GIVEN INSTRUCTION 1:
Answer these questions from the text on joining shipping sections:
(a) If the rear is accessible, what should be removed from the two mating frames?
(b) Which bus is joined between the two adjacent sections?
(c) In what ways may the horizontal and neutral buses differ?
GIVEN INSTRUCTION 2: Please gather every line of the records that contains the word "arrow", and note that case counts.

TEXT SHOWN:
--- BEGIN ---
3.4 Joining Shipping Sections
If it is necessary to join two or more shipping sections at the job site, the following
procedures are recommended:
1. Position the first shipping section in place on the foundation and level.
2. Remove the front horizontal bus barrier. If rear is accessible, the back cover plates
should be removed from the two mating frames.
3. Position the second shipping section on the foundation and level it. The horizontal
bus should be inspected for proper positioning and alignment at this time.
4. Remove side bracing.
5. Position the right-hand MCC. Join the structures to each other by passing the joining
bolts from the inside of the left-hand MCC wire way through the joining holes, into
the right-hand MCC.
6. Join the ground bus between the two adjacent sections.
7. Assemble the bus bar links to join the horizontal power bus and neutral bus, if
supplied, in the two shipping sections, as shown in the following figure. The horizontal
and neutral buses may differ in size, material or plating; therefore, the links must
be matched to the proper bars. All links and associated mounting hardware are
provided with the MCC.
--- END ---
Stored data entries:
--- BEGIN ---
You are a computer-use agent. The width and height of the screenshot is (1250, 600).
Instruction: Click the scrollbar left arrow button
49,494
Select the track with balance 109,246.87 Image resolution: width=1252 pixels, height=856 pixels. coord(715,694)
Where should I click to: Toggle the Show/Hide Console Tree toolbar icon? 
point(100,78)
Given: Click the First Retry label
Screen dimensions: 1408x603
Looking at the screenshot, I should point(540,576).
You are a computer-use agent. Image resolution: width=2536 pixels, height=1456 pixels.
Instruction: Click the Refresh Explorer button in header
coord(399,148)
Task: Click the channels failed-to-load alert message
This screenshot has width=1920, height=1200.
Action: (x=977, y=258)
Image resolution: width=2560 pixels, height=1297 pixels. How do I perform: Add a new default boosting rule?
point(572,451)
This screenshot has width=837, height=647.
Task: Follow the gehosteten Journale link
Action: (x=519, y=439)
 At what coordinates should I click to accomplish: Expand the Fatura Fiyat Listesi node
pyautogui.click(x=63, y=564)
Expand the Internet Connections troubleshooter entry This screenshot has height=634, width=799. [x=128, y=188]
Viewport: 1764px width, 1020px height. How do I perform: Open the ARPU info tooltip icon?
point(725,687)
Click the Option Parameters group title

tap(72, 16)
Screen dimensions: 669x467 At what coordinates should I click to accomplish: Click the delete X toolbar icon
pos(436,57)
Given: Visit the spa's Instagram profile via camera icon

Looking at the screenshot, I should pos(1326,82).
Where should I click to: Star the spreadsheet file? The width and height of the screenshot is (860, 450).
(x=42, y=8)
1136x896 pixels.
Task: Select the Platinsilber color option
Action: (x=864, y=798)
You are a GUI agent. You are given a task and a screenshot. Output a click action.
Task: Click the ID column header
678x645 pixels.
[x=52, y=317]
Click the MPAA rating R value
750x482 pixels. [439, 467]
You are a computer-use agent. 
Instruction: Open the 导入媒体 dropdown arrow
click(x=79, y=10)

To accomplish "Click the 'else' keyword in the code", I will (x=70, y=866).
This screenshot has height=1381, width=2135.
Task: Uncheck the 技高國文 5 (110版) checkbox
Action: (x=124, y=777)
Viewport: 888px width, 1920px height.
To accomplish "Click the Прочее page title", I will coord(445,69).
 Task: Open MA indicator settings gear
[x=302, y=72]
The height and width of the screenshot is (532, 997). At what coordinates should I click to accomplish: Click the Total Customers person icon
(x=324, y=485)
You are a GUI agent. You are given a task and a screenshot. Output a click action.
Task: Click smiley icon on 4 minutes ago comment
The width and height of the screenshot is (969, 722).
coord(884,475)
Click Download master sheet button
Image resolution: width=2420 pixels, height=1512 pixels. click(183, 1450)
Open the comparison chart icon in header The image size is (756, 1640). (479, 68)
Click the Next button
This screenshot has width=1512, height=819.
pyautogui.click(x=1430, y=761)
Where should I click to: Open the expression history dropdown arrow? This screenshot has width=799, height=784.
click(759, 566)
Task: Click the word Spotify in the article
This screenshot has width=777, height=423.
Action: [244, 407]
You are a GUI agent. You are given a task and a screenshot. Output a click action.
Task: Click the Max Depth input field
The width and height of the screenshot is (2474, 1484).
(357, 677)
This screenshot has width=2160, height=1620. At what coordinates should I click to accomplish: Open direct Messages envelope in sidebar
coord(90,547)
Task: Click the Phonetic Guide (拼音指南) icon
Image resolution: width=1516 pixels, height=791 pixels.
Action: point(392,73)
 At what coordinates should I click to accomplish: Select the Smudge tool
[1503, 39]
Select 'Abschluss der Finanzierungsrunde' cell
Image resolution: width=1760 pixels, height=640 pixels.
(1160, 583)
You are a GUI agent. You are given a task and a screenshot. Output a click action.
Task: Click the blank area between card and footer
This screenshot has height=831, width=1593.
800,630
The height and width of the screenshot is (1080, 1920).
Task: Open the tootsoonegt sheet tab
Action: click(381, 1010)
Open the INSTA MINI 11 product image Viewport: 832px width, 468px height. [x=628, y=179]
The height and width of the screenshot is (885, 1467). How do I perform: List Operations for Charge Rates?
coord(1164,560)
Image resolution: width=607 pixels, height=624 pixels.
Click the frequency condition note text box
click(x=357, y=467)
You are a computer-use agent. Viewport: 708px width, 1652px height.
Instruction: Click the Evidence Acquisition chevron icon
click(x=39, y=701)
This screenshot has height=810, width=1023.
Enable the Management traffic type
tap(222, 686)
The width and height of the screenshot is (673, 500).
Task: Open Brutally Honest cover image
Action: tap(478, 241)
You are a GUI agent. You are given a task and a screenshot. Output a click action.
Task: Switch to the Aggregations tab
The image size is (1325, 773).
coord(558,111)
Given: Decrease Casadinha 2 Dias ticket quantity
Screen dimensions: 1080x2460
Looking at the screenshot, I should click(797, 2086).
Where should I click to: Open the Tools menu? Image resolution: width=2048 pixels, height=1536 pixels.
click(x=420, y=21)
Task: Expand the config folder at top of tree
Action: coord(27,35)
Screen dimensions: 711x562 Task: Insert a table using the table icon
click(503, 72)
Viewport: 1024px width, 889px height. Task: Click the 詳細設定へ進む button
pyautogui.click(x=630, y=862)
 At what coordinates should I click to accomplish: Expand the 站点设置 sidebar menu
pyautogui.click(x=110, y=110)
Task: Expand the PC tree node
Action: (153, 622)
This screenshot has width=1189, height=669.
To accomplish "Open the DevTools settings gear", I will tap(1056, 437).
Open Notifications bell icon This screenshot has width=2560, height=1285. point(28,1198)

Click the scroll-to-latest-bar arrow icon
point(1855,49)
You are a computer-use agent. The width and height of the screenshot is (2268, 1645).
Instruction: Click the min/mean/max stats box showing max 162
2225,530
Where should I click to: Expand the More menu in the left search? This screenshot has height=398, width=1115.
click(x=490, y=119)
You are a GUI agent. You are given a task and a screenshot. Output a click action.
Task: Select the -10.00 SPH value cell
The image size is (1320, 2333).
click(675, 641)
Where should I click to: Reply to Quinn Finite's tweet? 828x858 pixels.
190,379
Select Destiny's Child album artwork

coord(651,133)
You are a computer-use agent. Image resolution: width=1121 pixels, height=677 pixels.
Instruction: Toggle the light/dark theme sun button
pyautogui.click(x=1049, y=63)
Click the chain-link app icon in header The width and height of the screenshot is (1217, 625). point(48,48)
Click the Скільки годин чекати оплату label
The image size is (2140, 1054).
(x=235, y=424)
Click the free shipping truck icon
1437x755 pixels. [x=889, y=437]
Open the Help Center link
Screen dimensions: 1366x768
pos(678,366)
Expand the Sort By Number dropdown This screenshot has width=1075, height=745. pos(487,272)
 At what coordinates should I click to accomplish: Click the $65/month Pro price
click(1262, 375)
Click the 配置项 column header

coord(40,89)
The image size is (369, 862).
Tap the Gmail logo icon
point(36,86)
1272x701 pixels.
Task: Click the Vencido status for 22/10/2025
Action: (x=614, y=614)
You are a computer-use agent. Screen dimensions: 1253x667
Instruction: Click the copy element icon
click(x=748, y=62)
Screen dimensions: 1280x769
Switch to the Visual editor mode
--- END ---
FINAL ANSWER 1:
(a) The back cover plates.
(b) The ground bus.
(c) In size, material or plating.

FINAL ANSWER 2:
Instruction: Click the scrollbar left arrow button
Instruction: Open the 导入媒体 dropdown arrow
Where should I click to: Open the expression history dropdown arrow? This screenshot has width=799, height=784.
Click the scroll-to-latest-bar arrow icon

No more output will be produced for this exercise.